This small perennial has yellow flowers similar to a dandelion.
It was once one of the most important food plants for Aboriginal people of the grassy plains of southern and eastern Australia.
The small sweet tubers are produced each year in early spring, and harvested in summer (about November). In a typical example of the semi-agricultural practices of the Aborigines, smaller tubers were left in the soil, and meanwhile the soil-loosening effect of the digging sticks used by the harvesting women provided good growth conditions. Old records tell of hundreds of women spread across the plains at harvest time, all digging for these nutritious roots.
The plants die back to their underground roots in March, and begin putting up new rosettes of fresh leaves in Autumn. The grasslands where the murnong grew were burned off during this dormancy period, with the burning controlled so that only some patches were burned each year. The whole growing area was burned every 3 years. This controlled the growth of larger plants, which would otherwise have shaded out this valuable food crop.
The roots are washed, then roasted for about 10 minutes. They become soft and rather syrupy-sticky, with a sweet flavour which some people describe as resembling coconut, or a sweet nut. Modern recipes recommend little olive oil and a dash of salt and pepper.
My pot-grown plants produced rather small roots, so I have moved them into better soil, and hope for a better crop next year.
The following sequence shows the interesting development of the dandelion-like flowers. Their heads droop modestly until the flowers open, then it is time to lift them and attract pollinating insects. They stay upright for just one day, then droop again as the seeds form. When the seeds are ripe, the stems elongate and straighten, holding the seeds up to the wind, for distribution.
As with all daisies, each “flower” is really a bunch of tiny, individual flowers. In murnong, they have just one petal each.
Murnong is one of Australia’s best bush foods. The prominent 19th Century botanist Ferdinand von Mueller thought it was so valuable as a food plant, that it was the only Australian plant he recommended for development as a crop for white Australians.
Unfortunately, the wild plants, which once attracted people in their hundreds for the annual harvest, grew in the same grasslands as the white settlers coveted for sheep pasturage. Early records say that sheep loved it so much that they would eat the leaves and dig up the roots. (Some accounts say they did it with their hooves. Others say they dug them up with their noses. Perhaps someone who knows sheep better than I can clarify this!) Some squatters claimed that their sheep lived almost entirely on murnong for their first year, on their newly claimed pastures. Whatever digging technique they used, they would exterminate most of the plants in the first year. They rapidly drove the species to extinction over most of its range, causing disaster for the people who depended on it for food.
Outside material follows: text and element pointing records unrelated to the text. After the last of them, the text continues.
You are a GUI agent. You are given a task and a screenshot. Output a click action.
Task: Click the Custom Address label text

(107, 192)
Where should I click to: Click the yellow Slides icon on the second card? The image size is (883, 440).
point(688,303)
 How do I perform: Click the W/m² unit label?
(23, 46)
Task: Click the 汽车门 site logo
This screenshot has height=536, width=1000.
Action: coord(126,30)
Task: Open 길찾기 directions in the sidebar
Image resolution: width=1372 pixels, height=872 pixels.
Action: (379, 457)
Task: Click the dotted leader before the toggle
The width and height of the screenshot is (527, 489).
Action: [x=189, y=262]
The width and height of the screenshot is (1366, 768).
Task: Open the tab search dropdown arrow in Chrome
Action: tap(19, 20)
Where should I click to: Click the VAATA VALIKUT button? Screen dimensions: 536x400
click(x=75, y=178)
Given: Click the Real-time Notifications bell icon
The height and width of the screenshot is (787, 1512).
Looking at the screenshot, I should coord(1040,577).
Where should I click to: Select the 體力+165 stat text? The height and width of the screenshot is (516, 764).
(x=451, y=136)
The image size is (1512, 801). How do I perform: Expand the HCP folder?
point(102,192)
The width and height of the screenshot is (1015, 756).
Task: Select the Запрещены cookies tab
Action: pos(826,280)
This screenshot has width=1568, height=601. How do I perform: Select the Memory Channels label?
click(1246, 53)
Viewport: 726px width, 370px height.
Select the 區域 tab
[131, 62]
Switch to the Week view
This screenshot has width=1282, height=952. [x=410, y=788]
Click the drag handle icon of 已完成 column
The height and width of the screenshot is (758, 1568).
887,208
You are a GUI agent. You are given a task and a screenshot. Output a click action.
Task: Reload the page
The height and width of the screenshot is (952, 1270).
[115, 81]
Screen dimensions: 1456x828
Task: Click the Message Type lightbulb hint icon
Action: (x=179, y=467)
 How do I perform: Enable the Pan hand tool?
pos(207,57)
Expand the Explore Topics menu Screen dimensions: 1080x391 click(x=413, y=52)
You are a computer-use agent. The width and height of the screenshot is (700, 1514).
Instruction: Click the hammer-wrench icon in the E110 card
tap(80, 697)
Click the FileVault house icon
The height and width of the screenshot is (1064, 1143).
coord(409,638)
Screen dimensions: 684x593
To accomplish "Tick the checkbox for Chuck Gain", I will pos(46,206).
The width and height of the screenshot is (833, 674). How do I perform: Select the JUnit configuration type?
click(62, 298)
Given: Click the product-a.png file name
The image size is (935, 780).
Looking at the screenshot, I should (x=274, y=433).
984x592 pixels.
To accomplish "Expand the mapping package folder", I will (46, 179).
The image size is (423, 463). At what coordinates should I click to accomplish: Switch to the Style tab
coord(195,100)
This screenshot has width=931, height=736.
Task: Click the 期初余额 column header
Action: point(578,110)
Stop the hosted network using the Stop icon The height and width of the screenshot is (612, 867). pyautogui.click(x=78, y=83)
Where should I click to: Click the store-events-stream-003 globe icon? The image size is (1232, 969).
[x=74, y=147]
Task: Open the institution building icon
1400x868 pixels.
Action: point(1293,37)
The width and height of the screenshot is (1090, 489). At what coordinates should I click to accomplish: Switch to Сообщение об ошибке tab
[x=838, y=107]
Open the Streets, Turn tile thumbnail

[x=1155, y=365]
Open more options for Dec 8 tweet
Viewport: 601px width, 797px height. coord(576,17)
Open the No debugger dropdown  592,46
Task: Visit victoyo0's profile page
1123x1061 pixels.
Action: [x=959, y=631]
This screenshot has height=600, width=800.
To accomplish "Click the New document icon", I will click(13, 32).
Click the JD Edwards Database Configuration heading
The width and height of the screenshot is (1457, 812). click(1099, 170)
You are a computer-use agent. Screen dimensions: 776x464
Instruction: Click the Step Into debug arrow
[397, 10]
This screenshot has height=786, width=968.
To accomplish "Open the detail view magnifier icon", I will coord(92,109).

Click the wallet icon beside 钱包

We will probably never know whether it once grew widely on the Darling Downs. The only record of it being found here, that I know about, was of plants growing naturally at Gladfield, near Cunningham’s Gap, in 1891 - 50 years after the squatters arrived with their flocks and herds.
This is a very tolerant plant, growing well in a range of soils, from acid to alkaline. It tolerates drought and frosts, but no more than very light shade.